Document excerpt:
▼

Introduction

Auditory perceptual disturbances in patients with schizophrenia are generally experienced as auditory hallucinations (AHs) (Pinheiro et al. 2019). The prevalence of AHs is greater than 40% in patients with schizophrenia (Upthegrove et al. 2016), and prevalence in first episode, un-medicated schizophrenic patients is even higher (Zhuo et al. 2019). Increasingly, studies have focused on the brain pathology associated with AHs and several hypotheses have been established (Baumeister et al. 2017; Blom 2015; Hugdahl and Sommer 2018; Northoff 2014). While these hypotheses have not been met with full acceptance, these prior studies have provided many important findings on the brain mechanisms associated with AHs (Huang et al. 2019; Stephane 2019; Zmigrod et al. 2016).

Visual perceptual disturbances in schizophrenia are experienced as visual hallucinations (VHs) and vision distortions (Green et al. 2012). The prevalence of VHs in schizophrenic patients is approximately 25–30% (Waters et al. 2014). Prior studies have reported that VHs are experienced in multiple stages of schizophrenia, and has also been reported in children, adolescents, and young adults at high-risk for schizophrenia (Grano et al. 2015; Hebert et al. 2010; Mittal et al. 2015). Furthermore, according to some reports, visual disturbances can be used as an index for symptoms, endophenotypes, biomarkers, and predictors for the study of the clinical, pathological and physiological features of schizophrenia (Garcia-Portilla et al. 2019; Guidotti and Grayson 2011).

In the last decade, imaging studies using both magnetic resonance imaging (MRI) and optical coherence tomography (OCT), have focused on brain and retinal aberrations in schizophrenia. Specifically, studies about the relationship between brain and retinal aberrations and the symptoms of visual disturbances have reported that patients with schizophrenia present with brain functional disturbances and retinal thickness impairment (Calderone et al. 2013; Lencer et al. 2005; Nagel et al. 2007; Onitsuka et al. 2007; Silverstein et al. 2009, 2010). These findings provide pivotal information for further study. The poor treatment outcome of schizophrenic patients with a combination of auditory and visual system disturbances support the above mentioned findings (Silverstein 2016). Hence, the current study investigated the pathological features of schizophrenic patients presenting with both AHs and VHs. Specifically, first-episode unmedicated patients were studied to avoid influnces of previous interventions.

Inspired by Silverstein (2016), who stated that without radical re-visioning of research ideas, it is difficult to achieve scientific advancement (Silverstein 2016), we conducted a pilot study to investigate pathological features of the first episode of un-medicated schizophrenic patients with combined auditory and visual disturbance. Unlike prior studies that separated patients into those experiencing visual disturbances and those experiencing auditory disturbances, the current study investigated whole-brain and retinal abberations in patients with a combination of both auditory and visual disturbances. Three hypotheses were tested. Our first hypothesis was that first episode untreated schizophrenic patients with AHs and VHs (FUSCHAV patients) would demonstrate brain structural/functional and retina alterations. Our second hypothesis was that brain and retinal alteration patterns would differ according to severity of AHs and VHs. Finally, our third hypothesis was that auditory and visual hallucinations may show reciprocal deterioration in FUSCHAV patients.

▲

Extracted material:
▼

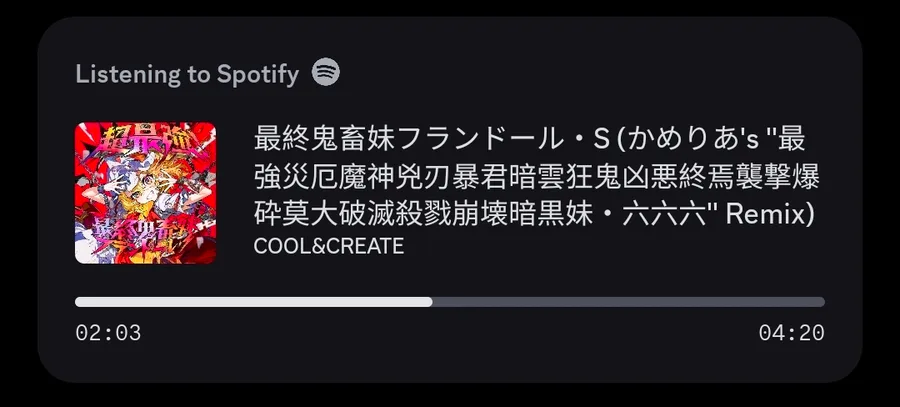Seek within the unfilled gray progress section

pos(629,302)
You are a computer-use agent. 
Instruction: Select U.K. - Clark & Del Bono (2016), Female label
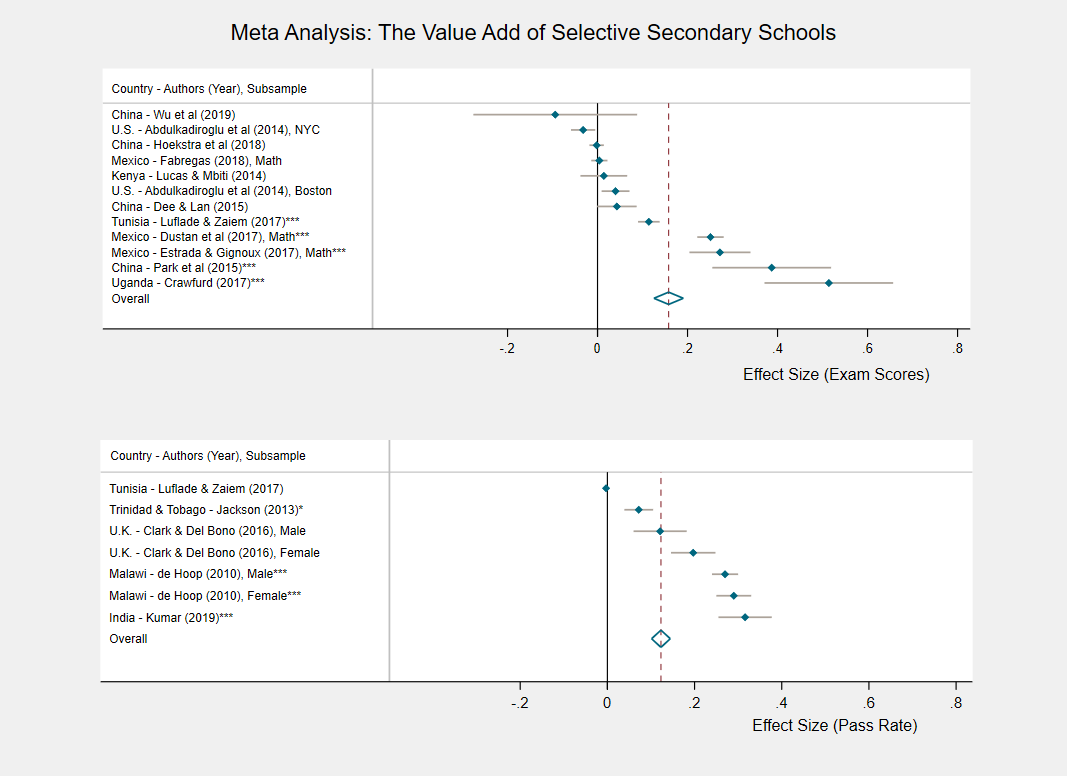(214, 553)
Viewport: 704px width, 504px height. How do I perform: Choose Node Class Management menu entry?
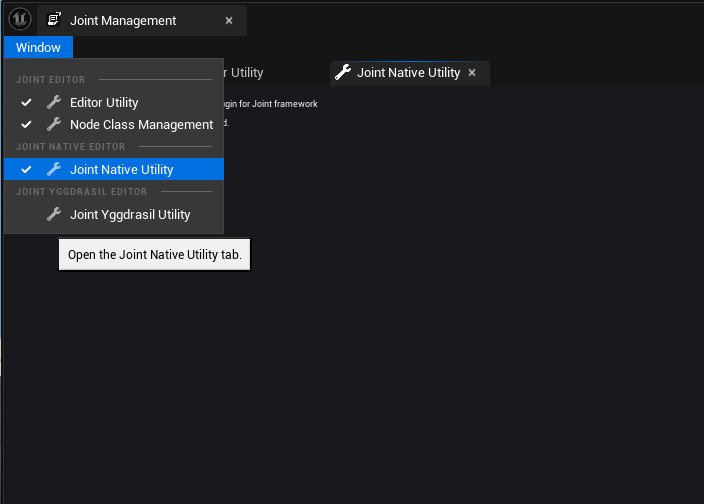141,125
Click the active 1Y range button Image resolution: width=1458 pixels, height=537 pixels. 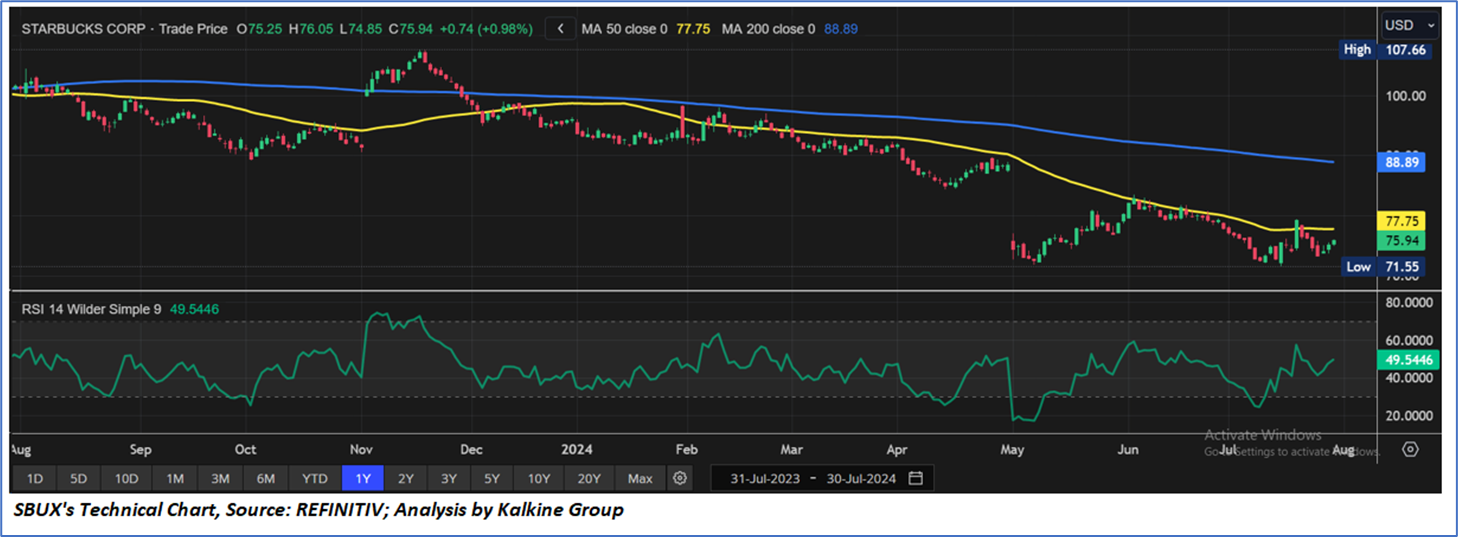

▲

Assignment:
Please retype the introduction on hallucinations in schizophrenia, beginning at the words "Introduction" and stopping after "et al. 2016).". The listing plays no part in the work.

Solution to the exercise:
Introduction

Auditory perceptual disturbances in patients with schizophrenia are generally experienced as auditory hallucinations (AHs) (Pinheiro et al. 2019). The prevalence of AHs is greater than 40% in patients with schizophrenia (Upthegrove et al. 2016), and prevalence in first episode, un-medicated schizophrenic patients is even higher (Zhuo et al. 2019). Increasingly, studies have focused on the brain pathology associated with AHs and several hypotheses have been established (Baumeister et al. 2017; Blom 2015; Hugdahl and Sommer 2018; Northoff 2014). While these hypotheses have not been met with full acceptance, these prior studies have provided many important findings on the brain mechanisms associated with AHs (Huang et al. 2019; Stephane 2019; Zmigrod et al. 2016).